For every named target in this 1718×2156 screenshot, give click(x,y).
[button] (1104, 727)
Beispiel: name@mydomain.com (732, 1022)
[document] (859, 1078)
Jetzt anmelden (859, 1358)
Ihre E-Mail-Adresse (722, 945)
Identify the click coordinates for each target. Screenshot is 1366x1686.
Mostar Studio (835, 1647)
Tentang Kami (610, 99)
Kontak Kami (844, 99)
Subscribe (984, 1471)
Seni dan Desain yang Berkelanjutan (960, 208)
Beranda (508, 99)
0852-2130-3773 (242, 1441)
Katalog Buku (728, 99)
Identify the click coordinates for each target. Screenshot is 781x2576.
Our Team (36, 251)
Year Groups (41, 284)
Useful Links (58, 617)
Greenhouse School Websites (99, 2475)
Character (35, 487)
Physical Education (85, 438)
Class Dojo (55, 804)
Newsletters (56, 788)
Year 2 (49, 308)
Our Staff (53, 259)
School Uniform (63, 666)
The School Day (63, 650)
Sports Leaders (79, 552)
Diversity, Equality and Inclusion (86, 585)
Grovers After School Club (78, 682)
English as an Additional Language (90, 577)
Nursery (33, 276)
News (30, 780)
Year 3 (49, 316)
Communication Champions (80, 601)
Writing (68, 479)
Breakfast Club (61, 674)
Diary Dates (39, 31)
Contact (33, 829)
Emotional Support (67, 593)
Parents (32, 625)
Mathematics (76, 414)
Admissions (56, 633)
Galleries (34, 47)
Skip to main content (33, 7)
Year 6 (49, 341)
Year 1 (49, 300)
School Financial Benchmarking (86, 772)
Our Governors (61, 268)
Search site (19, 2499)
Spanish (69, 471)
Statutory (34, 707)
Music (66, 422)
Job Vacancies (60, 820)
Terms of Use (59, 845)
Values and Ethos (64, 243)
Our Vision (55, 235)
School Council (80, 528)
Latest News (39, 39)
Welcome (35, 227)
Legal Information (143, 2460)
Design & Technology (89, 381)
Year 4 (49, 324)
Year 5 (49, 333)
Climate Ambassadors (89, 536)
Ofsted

# # #

* _Prompt_
Return word for word the lines above from the line with "Useful Links (58, 617)" to the line with "Nursery (33, 276)", including both and leaving out all others.

* _Reply to the exercise_
Useful Links (58, 617)
Greenhouse School Websites (99, 2475)
Character (35, 487)
Physical Education (85, 438)
Class Dojo (55, 804)
Newsletters (56, 788)
Year 2 (49, 308)
Our Staff (53, 259)
School Uniform (63, 666)
The School Day (63, 650)
Sports Leaders (79, 552)
Diversity, Equality and Inclusion (86, 585)
Grovers After School Club (78, 682)
English as an Additional Language (90, 577)
Nursery (33, 276)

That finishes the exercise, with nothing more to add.